It’s interesting, I didn’t rest but instead went back in for workout A2 today (ham curls, above knee trap bar rack pull, machine row, preacher curl) and hit PR’s on everything (more reps, not weight).
I think what is happening to me is I am doing RDL on A1 and it is wiping me out for front squats the next day, which then is wiping me out for flat bench after that. I started on week one doing 80kg/180lbs on RDL for a 6,4,2 double rest pause set, week 5 I done 100kg/225lbs so added 5kg/11lbs each time and I think it caught up with me. Even today on the leg curl my hams were still tight from 48 hours ago. So I don’t think I was fatigued entirely, but fatigued from the RDL. I know that is a fine line and fatigue is fatigue, but I think experienced lifters will know what I mean.
Next week I am going to keep going, week 6, but I am going to start with B1 workout first, so start the week pushing rather than pulling, and even do flat bench before front squats and see what happens.
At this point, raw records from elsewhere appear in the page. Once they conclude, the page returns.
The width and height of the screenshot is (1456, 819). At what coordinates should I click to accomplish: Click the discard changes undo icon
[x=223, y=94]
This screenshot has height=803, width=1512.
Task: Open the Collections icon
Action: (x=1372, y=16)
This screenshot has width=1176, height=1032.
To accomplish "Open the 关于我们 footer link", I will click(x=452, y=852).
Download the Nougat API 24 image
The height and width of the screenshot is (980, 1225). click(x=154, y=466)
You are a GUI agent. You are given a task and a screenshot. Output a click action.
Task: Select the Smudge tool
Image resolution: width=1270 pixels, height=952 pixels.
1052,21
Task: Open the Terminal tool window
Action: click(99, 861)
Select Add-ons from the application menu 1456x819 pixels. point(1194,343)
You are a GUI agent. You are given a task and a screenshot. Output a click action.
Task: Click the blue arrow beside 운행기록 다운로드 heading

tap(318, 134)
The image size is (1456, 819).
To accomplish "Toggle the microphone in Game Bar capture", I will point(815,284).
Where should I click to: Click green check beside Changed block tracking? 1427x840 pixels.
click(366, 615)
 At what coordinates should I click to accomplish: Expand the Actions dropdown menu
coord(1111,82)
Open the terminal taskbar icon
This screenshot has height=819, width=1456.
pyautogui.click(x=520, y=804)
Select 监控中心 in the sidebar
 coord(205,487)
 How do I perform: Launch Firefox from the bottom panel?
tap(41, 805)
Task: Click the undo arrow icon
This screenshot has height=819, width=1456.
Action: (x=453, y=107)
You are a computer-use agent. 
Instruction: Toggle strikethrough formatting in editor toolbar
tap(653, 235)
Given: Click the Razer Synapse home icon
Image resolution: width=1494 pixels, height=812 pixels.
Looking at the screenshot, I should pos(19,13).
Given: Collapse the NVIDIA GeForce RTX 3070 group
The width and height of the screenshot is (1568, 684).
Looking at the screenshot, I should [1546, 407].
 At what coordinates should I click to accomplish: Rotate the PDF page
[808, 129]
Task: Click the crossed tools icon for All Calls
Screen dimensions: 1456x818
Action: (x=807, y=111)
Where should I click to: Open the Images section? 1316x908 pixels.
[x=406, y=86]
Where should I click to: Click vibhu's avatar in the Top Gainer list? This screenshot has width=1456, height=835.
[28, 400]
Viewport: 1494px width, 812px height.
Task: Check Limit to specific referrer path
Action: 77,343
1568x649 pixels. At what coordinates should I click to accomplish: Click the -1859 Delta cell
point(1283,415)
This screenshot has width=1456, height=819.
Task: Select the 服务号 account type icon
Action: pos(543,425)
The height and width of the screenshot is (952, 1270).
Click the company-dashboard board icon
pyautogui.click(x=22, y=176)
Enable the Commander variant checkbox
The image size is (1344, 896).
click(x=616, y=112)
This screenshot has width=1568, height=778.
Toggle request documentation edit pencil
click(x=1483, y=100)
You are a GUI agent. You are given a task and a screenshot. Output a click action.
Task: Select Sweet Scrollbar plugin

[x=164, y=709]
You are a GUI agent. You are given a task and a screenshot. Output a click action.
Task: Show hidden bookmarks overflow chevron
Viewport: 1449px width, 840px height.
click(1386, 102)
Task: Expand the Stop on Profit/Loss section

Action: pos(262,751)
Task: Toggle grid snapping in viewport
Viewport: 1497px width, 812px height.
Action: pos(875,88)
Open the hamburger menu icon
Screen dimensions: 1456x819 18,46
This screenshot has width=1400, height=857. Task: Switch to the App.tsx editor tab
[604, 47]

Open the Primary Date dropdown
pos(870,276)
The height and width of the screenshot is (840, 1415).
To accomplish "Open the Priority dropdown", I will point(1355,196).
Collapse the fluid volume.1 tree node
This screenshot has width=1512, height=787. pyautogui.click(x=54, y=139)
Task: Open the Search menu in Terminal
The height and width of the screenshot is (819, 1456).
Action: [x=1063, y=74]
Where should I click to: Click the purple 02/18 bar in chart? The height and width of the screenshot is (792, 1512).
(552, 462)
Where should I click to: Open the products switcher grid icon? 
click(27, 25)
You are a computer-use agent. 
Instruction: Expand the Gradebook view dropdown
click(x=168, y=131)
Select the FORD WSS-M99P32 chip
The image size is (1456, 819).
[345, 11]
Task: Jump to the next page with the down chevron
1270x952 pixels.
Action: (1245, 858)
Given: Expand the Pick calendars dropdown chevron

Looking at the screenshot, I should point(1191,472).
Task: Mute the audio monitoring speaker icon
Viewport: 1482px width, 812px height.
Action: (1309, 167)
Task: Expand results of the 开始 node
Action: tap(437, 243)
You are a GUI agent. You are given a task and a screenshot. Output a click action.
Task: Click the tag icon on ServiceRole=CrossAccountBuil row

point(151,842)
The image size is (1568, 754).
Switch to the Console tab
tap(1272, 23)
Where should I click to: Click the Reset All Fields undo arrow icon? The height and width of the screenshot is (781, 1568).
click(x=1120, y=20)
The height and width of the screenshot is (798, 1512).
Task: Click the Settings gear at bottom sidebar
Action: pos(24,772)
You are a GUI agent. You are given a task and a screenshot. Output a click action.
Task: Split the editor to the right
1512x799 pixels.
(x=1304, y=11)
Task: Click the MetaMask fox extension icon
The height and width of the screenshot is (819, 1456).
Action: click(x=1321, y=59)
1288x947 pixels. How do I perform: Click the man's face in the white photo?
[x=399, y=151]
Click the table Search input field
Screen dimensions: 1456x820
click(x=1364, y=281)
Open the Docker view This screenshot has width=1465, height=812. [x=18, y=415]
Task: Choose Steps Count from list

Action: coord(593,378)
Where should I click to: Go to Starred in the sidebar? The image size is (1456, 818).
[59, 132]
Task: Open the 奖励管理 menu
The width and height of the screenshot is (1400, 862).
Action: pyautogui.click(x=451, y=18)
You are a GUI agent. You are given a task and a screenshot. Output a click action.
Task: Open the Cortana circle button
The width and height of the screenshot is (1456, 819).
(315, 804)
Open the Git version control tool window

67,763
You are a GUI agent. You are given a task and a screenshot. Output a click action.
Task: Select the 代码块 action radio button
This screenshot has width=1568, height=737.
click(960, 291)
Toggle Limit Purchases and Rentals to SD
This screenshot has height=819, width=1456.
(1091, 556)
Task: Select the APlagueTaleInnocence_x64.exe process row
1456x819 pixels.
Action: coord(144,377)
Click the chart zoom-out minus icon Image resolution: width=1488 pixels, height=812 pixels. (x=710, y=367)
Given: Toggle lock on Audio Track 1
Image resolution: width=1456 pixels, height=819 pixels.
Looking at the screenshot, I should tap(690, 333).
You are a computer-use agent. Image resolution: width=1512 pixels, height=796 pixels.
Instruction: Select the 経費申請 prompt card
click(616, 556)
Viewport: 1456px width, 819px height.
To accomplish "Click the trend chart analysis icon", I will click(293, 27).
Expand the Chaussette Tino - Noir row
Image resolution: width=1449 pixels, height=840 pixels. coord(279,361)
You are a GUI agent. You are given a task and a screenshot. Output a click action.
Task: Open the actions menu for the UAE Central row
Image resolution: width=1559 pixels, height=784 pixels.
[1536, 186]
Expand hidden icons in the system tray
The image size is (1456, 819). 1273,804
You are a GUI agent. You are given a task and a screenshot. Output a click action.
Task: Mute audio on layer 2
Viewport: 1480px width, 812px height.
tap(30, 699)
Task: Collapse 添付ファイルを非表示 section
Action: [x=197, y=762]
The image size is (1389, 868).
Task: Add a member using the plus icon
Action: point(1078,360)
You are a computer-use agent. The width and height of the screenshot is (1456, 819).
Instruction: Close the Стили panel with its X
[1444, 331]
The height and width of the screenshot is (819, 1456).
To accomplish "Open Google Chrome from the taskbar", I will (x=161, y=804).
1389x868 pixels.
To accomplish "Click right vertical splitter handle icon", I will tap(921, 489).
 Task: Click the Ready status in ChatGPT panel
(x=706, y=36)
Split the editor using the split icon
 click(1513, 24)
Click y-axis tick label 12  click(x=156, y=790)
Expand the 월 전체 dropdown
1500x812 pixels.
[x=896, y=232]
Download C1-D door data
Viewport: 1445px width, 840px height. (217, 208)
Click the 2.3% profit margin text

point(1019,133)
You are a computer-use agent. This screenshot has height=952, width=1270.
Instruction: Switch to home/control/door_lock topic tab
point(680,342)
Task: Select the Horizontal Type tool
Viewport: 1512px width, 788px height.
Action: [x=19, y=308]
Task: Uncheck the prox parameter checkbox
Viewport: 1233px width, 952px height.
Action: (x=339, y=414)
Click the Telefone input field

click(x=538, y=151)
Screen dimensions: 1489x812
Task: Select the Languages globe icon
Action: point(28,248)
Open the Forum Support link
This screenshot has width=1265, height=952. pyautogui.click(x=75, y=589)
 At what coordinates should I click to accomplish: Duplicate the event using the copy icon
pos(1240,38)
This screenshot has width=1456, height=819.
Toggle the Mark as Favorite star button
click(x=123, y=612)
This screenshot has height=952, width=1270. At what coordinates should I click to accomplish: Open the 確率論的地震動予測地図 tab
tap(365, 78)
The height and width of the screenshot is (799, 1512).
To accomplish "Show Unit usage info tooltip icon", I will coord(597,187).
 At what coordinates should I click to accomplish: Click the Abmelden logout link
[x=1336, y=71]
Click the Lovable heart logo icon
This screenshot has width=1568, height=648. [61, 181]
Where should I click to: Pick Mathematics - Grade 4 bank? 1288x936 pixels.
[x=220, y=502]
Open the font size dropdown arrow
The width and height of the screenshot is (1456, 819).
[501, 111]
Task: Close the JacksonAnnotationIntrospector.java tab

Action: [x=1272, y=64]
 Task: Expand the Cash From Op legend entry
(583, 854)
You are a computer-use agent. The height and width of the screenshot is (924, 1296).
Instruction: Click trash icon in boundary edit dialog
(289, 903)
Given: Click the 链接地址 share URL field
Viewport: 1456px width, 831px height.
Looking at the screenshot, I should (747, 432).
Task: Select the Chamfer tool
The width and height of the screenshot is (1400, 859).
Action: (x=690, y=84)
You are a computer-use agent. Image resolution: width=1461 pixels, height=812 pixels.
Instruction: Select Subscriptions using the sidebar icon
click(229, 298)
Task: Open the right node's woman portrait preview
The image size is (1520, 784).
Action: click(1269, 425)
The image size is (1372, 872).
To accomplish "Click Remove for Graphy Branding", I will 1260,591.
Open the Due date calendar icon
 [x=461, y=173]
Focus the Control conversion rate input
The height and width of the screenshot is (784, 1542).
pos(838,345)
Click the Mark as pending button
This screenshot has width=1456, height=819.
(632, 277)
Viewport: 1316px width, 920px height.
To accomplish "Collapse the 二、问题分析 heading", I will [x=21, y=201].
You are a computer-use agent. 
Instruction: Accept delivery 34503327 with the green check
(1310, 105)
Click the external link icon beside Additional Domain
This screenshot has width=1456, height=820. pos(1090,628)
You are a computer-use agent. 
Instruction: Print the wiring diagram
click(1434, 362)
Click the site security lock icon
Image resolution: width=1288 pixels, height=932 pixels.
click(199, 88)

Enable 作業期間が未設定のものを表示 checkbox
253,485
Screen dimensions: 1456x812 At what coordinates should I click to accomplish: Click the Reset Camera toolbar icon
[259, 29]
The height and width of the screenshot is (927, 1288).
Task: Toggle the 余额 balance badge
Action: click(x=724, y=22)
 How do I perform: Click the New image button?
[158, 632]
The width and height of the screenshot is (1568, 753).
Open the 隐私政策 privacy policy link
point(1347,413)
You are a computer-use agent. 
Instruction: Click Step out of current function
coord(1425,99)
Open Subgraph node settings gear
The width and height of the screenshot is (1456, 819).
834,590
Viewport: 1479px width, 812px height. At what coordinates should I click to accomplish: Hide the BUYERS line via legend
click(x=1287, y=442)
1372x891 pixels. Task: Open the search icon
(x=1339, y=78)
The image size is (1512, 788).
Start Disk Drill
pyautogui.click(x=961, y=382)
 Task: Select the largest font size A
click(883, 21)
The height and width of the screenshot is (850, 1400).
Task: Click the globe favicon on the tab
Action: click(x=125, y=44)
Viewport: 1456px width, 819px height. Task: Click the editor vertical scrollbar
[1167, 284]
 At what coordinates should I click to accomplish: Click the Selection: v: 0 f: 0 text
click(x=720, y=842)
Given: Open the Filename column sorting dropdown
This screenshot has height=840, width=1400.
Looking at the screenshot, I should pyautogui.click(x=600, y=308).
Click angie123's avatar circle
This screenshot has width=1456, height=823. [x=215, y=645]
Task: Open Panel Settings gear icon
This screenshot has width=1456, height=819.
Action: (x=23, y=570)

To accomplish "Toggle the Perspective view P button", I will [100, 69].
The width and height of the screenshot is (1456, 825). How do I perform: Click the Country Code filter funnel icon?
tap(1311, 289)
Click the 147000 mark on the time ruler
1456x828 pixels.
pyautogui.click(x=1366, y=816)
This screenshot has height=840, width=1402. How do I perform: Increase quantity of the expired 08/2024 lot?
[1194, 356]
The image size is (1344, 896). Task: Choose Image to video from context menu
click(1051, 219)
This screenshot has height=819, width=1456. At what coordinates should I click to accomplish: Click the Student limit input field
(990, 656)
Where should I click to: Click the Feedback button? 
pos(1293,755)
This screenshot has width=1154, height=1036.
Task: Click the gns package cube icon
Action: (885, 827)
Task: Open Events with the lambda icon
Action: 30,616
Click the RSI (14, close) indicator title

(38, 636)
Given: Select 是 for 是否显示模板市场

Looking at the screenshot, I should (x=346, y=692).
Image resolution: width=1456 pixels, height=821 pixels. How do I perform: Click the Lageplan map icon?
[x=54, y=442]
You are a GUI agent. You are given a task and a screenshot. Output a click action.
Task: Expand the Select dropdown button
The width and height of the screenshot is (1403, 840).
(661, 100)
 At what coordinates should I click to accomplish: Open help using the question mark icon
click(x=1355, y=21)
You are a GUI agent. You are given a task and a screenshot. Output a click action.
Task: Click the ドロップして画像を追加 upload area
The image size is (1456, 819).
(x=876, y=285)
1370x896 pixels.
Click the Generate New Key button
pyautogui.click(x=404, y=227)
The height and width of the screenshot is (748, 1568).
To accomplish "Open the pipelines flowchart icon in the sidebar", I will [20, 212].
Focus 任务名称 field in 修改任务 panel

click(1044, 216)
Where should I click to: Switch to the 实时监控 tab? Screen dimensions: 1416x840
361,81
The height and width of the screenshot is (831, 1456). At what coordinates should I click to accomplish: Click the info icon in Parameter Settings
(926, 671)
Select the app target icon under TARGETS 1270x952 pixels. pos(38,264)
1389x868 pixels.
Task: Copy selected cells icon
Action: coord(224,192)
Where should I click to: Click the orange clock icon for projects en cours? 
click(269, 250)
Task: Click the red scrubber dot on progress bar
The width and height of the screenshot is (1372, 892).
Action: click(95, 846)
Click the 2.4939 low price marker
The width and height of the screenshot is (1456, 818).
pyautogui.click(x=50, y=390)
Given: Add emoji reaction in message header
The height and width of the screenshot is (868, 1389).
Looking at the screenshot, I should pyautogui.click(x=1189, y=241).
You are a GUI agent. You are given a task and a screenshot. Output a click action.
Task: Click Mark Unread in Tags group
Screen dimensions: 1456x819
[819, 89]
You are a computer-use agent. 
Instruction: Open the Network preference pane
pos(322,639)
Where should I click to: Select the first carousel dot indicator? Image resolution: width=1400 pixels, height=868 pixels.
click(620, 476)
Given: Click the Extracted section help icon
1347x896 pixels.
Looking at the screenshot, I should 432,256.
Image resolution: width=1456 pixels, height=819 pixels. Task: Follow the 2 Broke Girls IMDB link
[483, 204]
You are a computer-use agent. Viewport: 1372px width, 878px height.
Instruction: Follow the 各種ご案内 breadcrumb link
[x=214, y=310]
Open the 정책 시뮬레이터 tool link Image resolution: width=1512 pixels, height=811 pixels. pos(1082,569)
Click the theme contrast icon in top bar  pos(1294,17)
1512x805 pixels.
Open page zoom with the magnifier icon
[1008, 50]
I am prioritising this because I my pecs are lagging compared to the rest of me, I’m a little shoulder dominant (65kg/145lbs OHP vs 97.5kg/220lbs flat bench 1RM). I think putting RDL on day 2 will be easier for me as you go into ham curls and leg ext so your legs get a little “time off” from big compound lower body movements on days 3 and 4.
I’m aiming to run this for 12 weeks and hoping it will bring me out of a late novice into intermediate. Started lifting at 31 (6 years ago) but first 3 or 4 years was a total joke/waste of time. Only been serious 2-3 years so really should be doing better than late novice but that’s what you get for not doing serious programmes!